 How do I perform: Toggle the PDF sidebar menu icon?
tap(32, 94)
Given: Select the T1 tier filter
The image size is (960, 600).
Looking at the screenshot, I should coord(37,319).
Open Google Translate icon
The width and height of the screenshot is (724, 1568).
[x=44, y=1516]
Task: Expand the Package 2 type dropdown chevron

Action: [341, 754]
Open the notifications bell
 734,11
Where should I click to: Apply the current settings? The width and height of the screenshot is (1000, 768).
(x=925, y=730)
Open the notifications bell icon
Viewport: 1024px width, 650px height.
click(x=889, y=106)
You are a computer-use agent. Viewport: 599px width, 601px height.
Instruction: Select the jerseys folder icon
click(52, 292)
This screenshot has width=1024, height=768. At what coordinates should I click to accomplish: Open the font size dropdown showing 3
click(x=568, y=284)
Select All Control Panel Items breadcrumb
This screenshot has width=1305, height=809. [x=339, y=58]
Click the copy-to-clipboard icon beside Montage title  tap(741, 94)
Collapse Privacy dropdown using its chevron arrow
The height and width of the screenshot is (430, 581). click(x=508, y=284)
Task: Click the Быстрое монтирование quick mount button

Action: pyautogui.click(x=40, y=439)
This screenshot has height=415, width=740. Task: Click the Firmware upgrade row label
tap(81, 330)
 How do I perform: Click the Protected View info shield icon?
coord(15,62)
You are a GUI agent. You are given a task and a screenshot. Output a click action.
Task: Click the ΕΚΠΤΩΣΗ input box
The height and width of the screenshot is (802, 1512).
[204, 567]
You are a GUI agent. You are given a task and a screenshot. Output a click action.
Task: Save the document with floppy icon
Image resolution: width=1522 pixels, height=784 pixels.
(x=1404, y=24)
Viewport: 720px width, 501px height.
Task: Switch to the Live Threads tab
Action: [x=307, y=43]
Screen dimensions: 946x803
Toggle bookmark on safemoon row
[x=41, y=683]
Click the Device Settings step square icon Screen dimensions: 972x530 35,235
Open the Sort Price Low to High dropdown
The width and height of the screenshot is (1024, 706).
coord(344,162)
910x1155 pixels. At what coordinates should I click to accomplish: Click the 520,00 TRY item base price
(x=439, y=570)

• • •

→ OBJECTIVE
Which lines in the records above contain the word "notifications"? Copy each of them in full.

→ REPLY
Open the notifications bell
Open the notifications bell icon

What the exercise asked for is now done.